**Exercise:** Count the lines in the records below that contain the word "Instruction", and give only the number.

START Input

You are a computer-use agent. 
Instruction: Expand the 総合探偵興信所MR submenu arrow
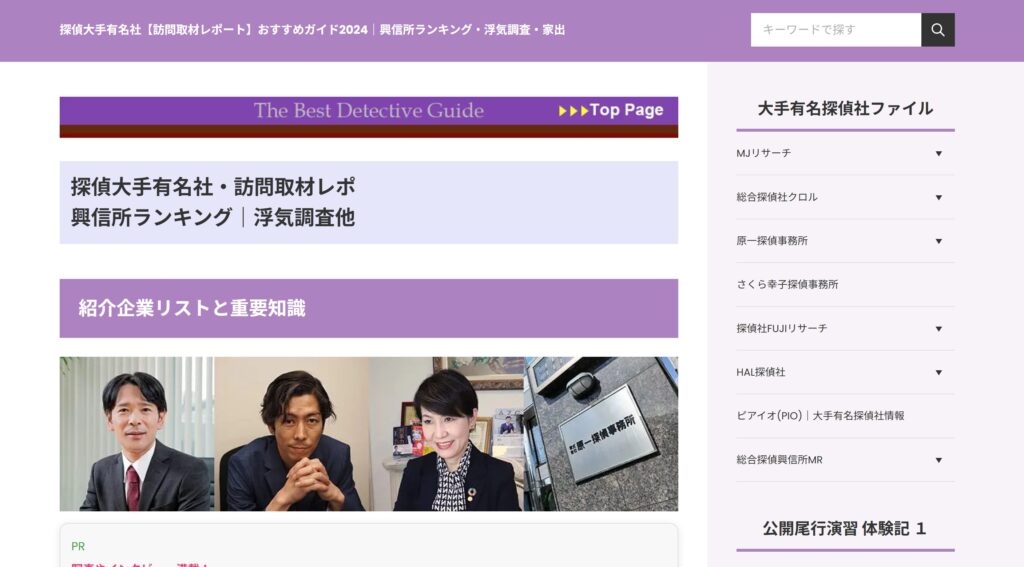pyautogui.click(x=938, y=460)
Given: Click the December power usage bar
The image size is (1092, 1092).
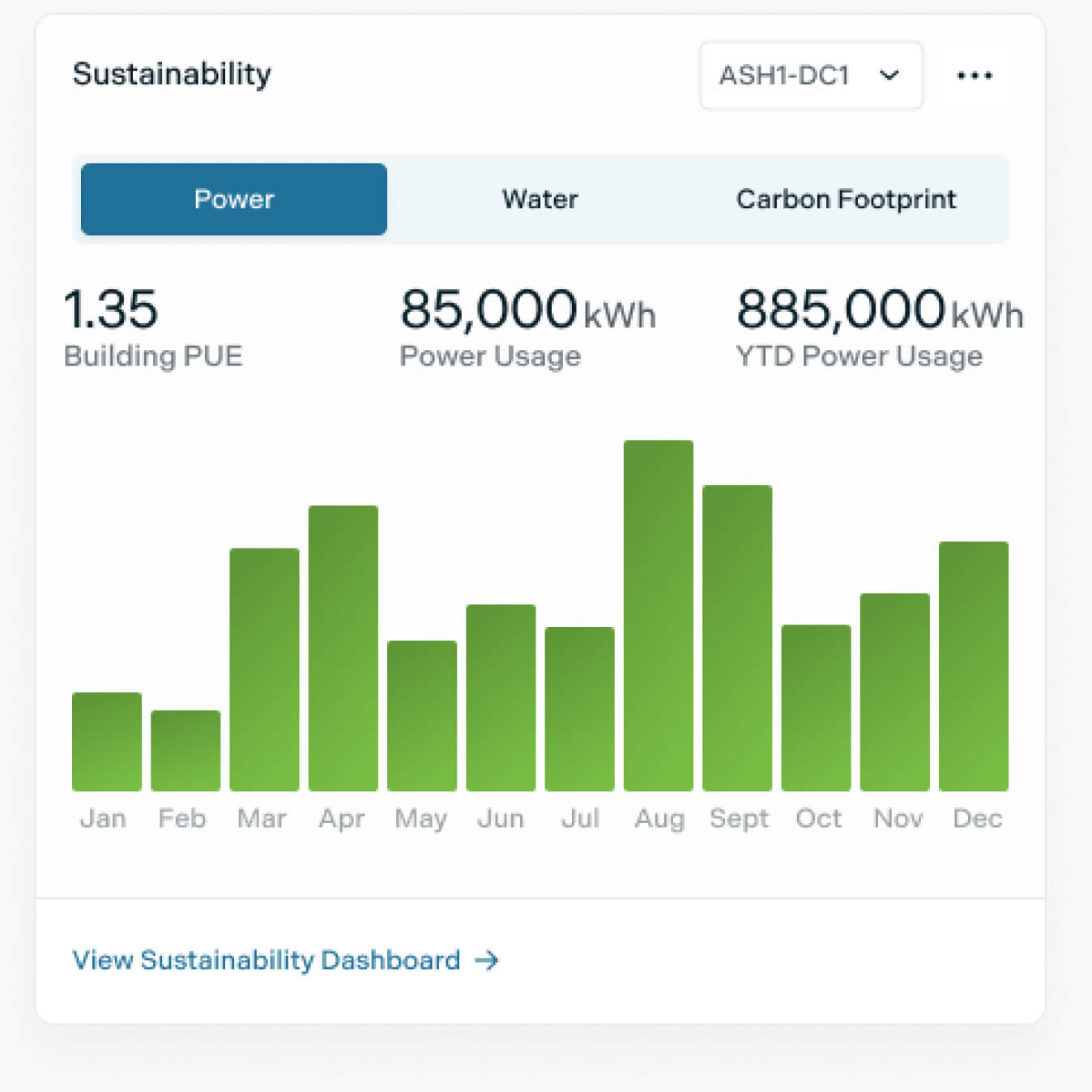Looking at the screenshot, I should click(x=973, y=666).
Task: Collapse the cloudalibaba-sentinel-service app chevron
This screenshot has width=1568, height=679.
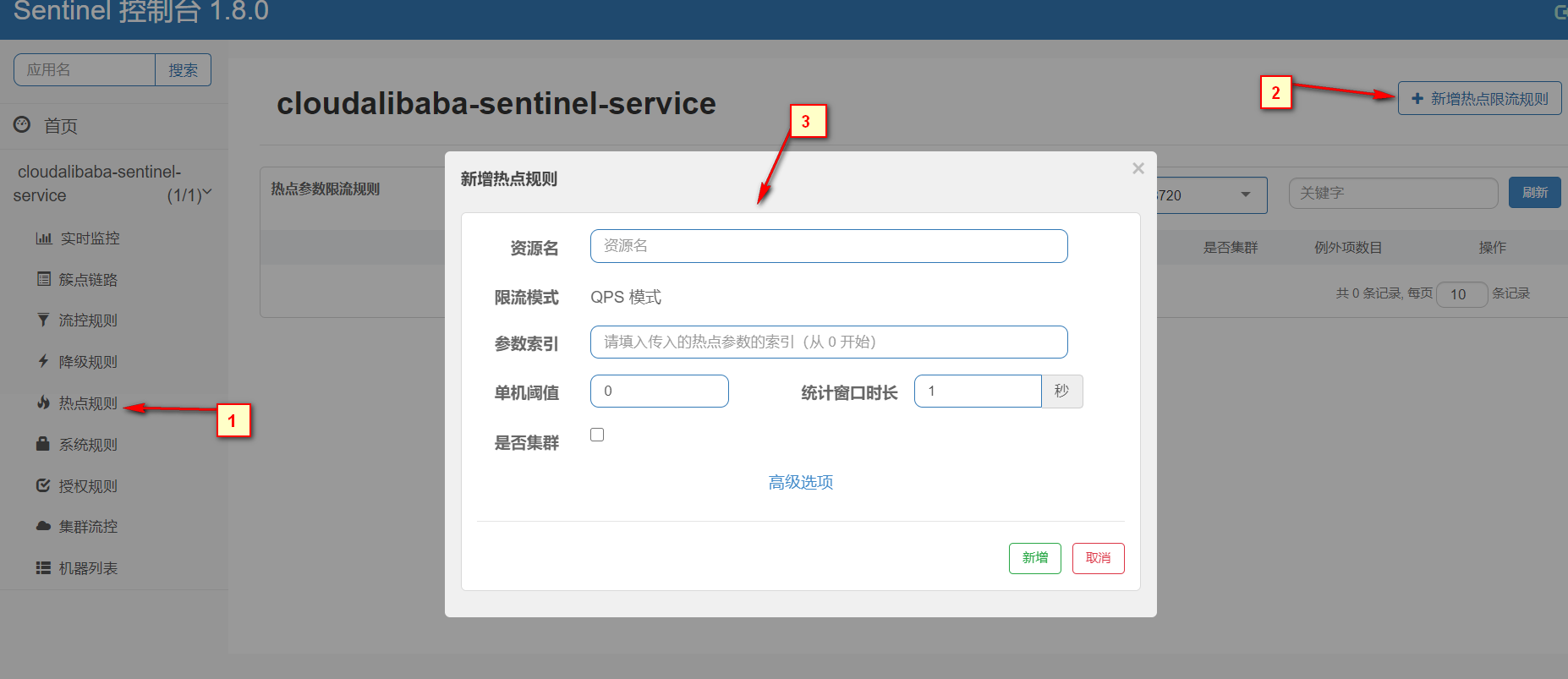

END Input
START Input

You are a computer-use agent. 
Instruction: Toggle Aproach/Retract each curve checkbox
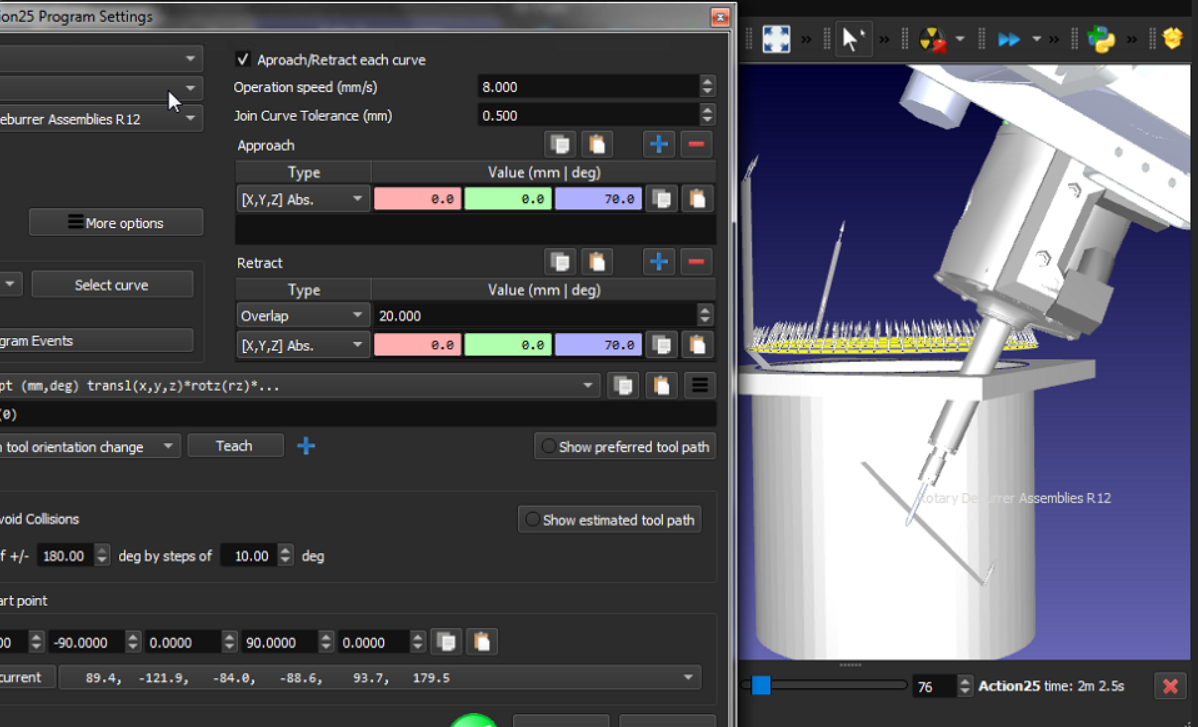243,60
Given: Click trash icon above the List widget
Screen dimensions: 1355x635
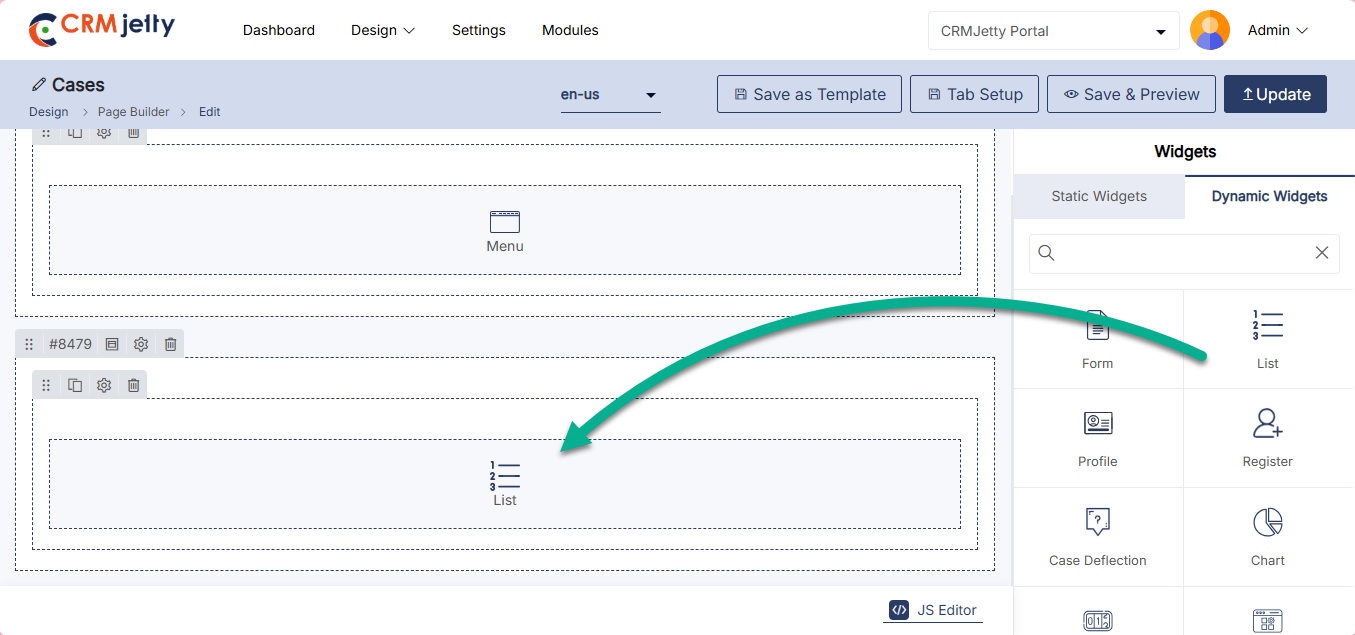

END Input

**Exercise result:** 2